Exercise directions →
Reproduce the passage of the article on aircraft descent rates that begins with the words "Continuing my theme" and ends after the words "about such things.".

Supplied text →
Continuing my theme that all is rarely as it seems with how aircraft work, particularly when pilots are equipped only with half truths peddled in early training. And pity the controllers who are typically left even more in the dark about such things.
Let’s think about how fast aircraft descend. The ab initio trainers pilots first encounter operate at pretty much the same weight day in, day out. The biggest change is when the instructor gets out for that nail biting first solo, but he (she?) typically accounts for less than 10% of the aircraft mass. The student, if not too terrified to notice, will appreciate a much better rate of climb, and may spot that the aircraft glides a little further than with two on board. Those trainers typically climb and descend at much the same speed which isn’t very far from their best glide or minimum drag speeds. The student doesn’t encounter really large weight changes and wide speed variations until getting into a real airliner for the first time. At some point, perhaps after the descent planning has gone badly wrong yet again, it dawns that at high speeds, light aircraft descend faster than heavy ones.
This seems pretty counter-intuitive, and I recall asking around members of my course, first to see if what I thought was happening really was, and then to see if anyone knew why. This is when the first great truth of airline training became clear: the Training Captain (otherwise known as God) IS NEVER stuck for an answer.. even if it’s the wrong one. ‘It’s something to do with the centre engine, old boy’ was dismissive reply. This needs a little clarification, we were doing our base training on that queen of the skies, the Trident, and during descent in order the keep the pressurization going, the #2, centre, engine had to be maintained at a minimum rpm while the two outer engines were retarded fully to idle. What this had to do with the rate of descent effect, I couldn’t figure out, but with lots more to learn and worry about, I put the question to one side for a while. But it still bothered me, and one day I sat down and thought, and realised that the answer is very simple (well it had to be for me to work it out), but I don’t think I have ever seen an explanation elsewhere.
Let’s just recap what needs explaining: at a given high speed, let’s say 350kt IAS, an empty aircraft will typically come down about a third faster than a full one (and the difference may be even bigger for a long range type with a wider weight range). At approach speeds, there is a small effect of weight, but the lighter aircraft does descend slightly more slowly.
To understand what is going on we have to go back to the basic lift and drag forces acting on the aircraft. As you may still remember from lectures long ago, the aircraft’s drag can be thought of as made up from two components: one, ‘profile’ drag which varies with (speed)2 and is more or less independent of weight, and the other, ‘induced’ ( or lift dependent) drag, which varies with (weight)2 and is proportional to 1/(speed)2. The total drag is the sum of these two, one rising with speed, the other decreasing (see the illustration). As a result, there is a speed at which, for a given weight, total drag is at a minimum, and not surprisingly that is known as the minimum drag speed usually abbreviated to VMD. This speed varies with weight, but for most current transport aircraft at typical approach weights it is around 220kt. It is worth remembering that although long range aircraft can have very different take-off weights because their fuel load depends obviously on how far they are going to fly, when they come back to land, they tend to be in a very much narrower weight range, having at that time fuel on board for, holding, approach, divert and final reserve in addition to their payload, just as any short or medium range aircraft does. So most of the weight difference between one descent and the next is the payload. The figure illustrates how the drag varies with speed, Note that at min drag, the two components are in fact equal – this isn’t chance as some simple calculus can show, it is a feature of two curves where one is proportional to the reciprocal of the other…. well, you did ask… In the figure, I have drawn the drag curves for a hypothetical aircraft with a VMD, at a given weight W of 200kt to keep the arithmetic simple, and with a VMO of 350kt. I have added the curves for the same aircraft for a lower weight of 0.8W. The point to notice is that at high speed the two total drag curves are virtually identical i.e. the drag doesn’t vary much with weight.

Information supplied →
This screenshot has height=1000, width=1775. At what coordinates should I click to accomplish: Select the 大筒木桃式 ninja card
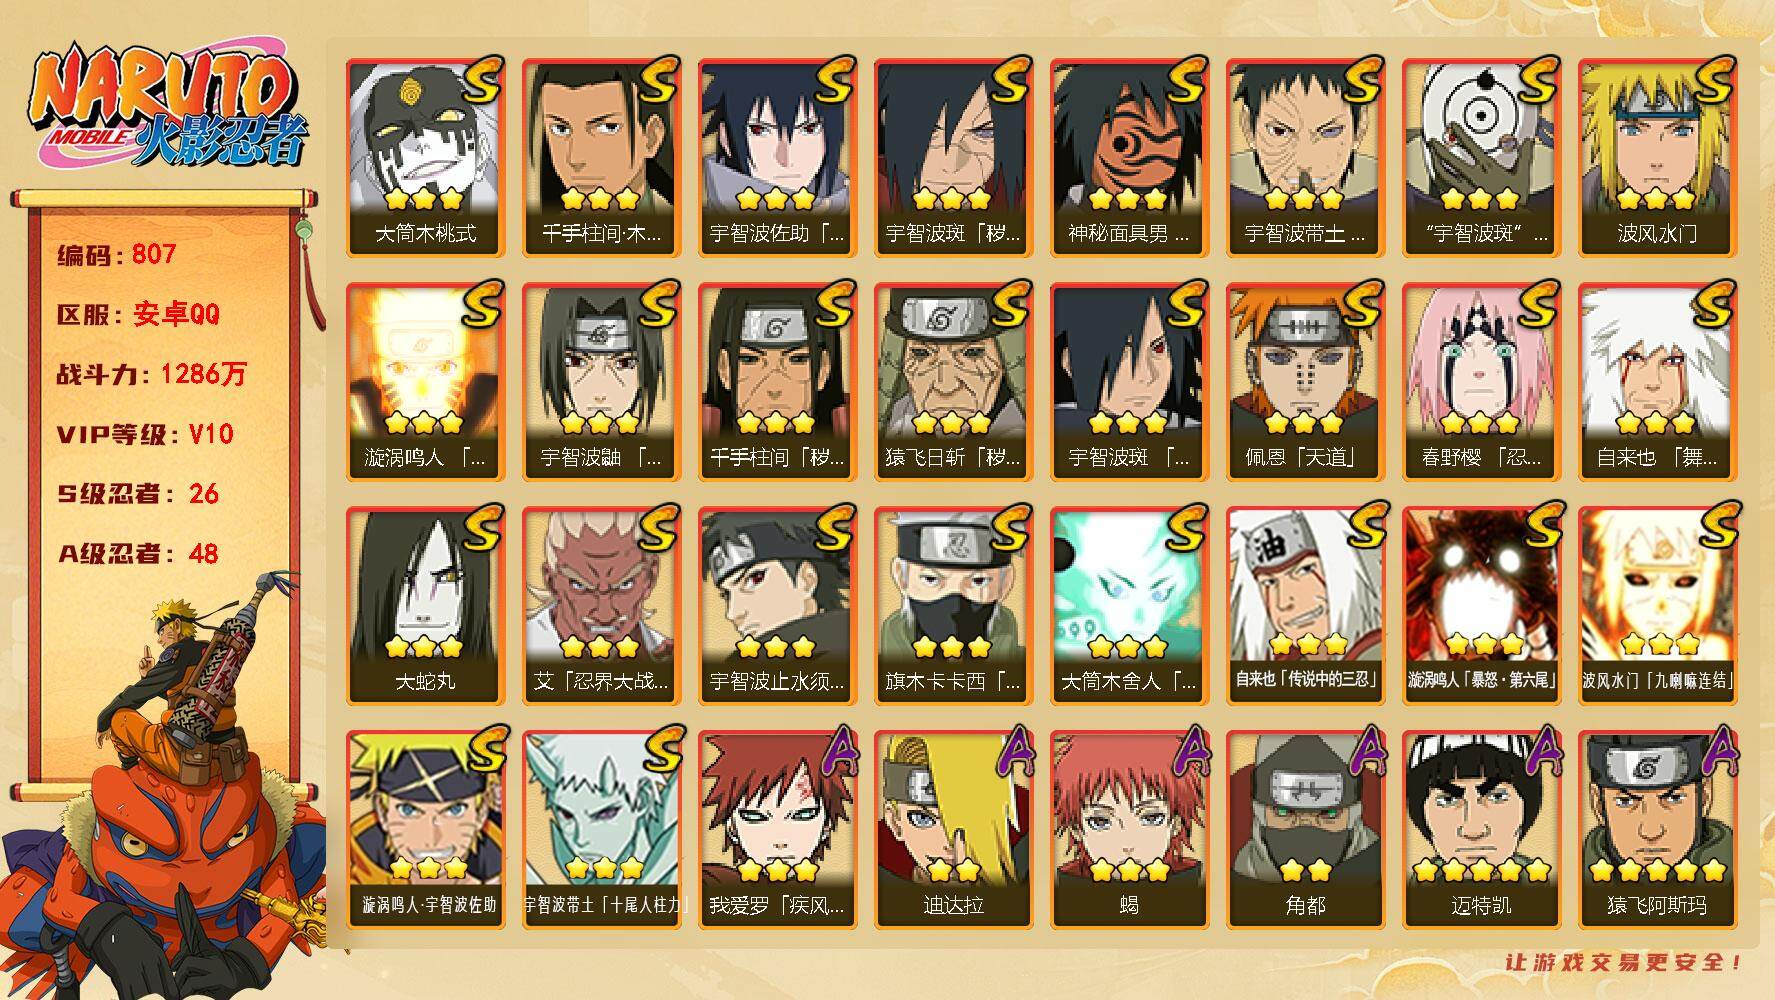click(x=425, y=158)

Response →
Continuing my theme that all is rarely as it seems with how aircraft work, particularly when pilots are equipped only with half truths peddled in early training. And pity the controllers who are typically left even more in the dark about such things.